[Text provided — start]

The department must inform the person of the finding of a violation not later than the 30th day after the order is issued. Before the 31st day after a decision or final order, the person charged with a violation must pay the penalty or file a petition for judicial review of the fact of the violation, the amount of the penalty, or both. A person who chooses to file a petition for judicial review may stay enforcement of the penalty by paying the penalty to the court to be placed in escrow or give the court a bond. A person may also stay enforcement by filing with the court an affidavit of his or her inability to pay and sending a copy of the affidavit to the department by certified mail.

 

The Attorney General may bring a civil action to recover the penalty at the request of the department.  Judicial review will be in the district court in Travis County and is under the substantial evidence rule.  After judicial review, if the penalty is reduced or overturned, the department shall either execute a release of the bond or return the amount paid into escrow plus interest within 30 days of the determination.

 

The department may request the attorney general or the district, county, or city attorney with jurisdiction to bring a civil suit for injunctive relief or the assessment and recovery of a civil penalty against a person who has violated, is violating or threatens to violate this chapter. The civil penalty assessed may not be more than $1,000 a day for each violation and each day is considered a new violation. To determine the amount of the penalty, the court shall consider the seriousness of the violation, the person's compliance history and whether the person charged made a good faith effort to comply. A civil penalty recovered by the attorney general shall be deposited in the state treasury.

 

All administrative and civil penalties collected under this Chapter shall be recovered in the name of the Department of State Health Services and are dedicated to the cancer registry. These funds are not subject to full-time equivalents limitations or limitations on capital expenditures and travel expenses in the General Appropriations Act.

 

The provisions of this Act apply only to the furnishing of data that is due to be furnished after September 1, 2005.

 

EFFECTIVE DATE

 

September 1, 2005.

[Text provided — finish]
[Data extracts — start]

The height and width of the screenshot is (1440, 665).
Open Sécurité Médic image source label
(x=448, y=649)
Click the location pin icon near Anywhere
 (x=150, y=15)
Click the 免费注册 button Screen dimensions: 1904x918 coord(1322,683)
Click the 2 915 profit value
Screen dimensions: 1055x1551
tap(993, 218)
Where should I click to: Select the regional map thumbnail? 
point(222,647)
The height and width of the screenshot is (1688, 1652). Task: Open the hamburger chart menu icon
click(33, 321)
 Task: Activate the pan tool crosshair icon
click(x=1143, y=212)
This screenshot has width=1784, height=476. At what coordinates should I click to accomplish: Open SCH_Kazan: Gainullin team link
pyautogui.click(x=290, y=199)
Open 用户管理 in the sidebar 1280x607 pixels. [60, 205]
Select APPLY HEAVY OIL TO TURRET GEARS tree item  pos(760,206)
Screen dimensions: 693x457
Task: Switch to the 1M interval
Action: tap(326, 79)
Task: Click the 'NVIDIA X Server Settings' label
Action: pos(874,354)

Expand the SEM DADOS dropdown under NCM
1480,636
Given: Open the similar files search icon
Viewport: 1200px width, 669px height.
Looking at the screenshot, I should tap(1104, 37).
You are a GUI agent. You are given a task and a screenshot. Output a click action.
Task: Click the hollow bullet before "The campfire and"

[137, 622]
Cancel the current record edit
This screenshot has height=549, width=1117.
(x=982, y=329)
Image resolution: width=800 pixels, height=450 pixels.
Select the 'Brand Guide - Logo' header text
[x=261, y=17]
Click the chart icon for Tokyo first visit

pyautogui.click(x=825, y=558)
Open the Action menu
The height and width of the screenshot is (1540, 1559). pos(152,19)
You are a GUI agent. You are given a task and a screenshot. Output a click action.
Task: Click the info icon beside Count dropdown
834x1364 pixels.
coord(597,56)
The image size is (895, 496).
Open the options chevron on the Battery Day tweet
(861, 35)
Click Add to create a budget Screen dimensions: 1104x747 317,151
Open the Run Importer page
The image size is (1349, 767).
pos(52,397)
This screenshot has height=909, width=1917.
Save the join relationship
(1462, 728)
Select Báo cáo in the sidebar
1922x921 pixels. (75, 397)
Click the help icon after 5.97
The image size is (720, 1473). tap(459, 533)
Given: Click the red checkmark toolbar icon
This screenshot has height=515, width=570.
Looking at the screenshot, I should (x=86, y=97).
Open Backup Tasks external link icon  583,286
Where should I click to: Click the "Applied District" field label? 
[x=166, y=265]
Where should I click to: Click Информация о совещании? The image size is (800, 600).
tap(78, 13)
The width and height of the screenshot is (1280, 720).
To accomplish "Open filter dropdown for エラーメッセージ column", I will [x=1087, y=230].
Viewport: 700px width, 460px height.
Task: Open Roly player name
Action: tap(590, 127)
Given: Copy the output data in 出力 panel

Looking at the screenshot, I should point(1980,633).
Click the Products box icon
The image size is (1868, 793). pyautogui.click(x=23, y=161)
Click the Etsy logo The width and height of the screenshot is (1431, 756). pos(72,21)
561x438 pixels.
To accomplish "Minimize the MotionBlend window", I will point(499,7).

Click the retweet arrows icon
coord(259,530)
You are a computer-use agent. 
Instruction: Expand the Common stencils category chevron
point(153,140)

[Data extracts — finish]

Activity 1: List every factor the court is required to consider when it sets the amount of a civil penalty, according to the penalty provisions.
Activity 2: Extend the penalty provisions past their final line.

Task response 1:
- The seriousness of the violation
- The person's compliance history
- Whether the person charged made a good faith effort to comply

Task response 2:
 

COMPARISON OF ORIGINAL TO SUBSTITUTE

 

Changes caption to better reflect content of bill.  The substitute renumbers the Sections and places them  in correct order, changes the titles of the  Subsections to put in Legislative Council format.  The substitute adds that the executive commissioner of the Health and Human Services Committee shall adopt rules to set the amount of the fees.  The substitute requires the department to send notice of a violation to a person, other than a health care practitioner, after the 30th day after the date the person was required to furnish the data and the person may take corrective action not later than the 60th day after the notice,.  The substitute requires the department to send a second notice to the person before the 31st day after the date of the department's initial notice stating that the person has only 30 days remaining to take corrective action.  The department may only assess an administrative penalty after complying with notification statutes and the person fails to furnish the required data before the 91st day after the date the person is originally required to furnish data.  The original bill required the person to comply before the 60th day the data was required to be furnished or an administrative penalty would be assessed.  The original bill did not require the notification provision.  The substitute allows a person who chooses to file a petition for judicial review may stay enforcement of the penalty by paying the penalty to the court to be placed in escrow or give the court a bond. A person may also stay enforcement by filing with the court an affidavit of his or her inability to pay and sending a copy of the affidavit to the department by certified mail.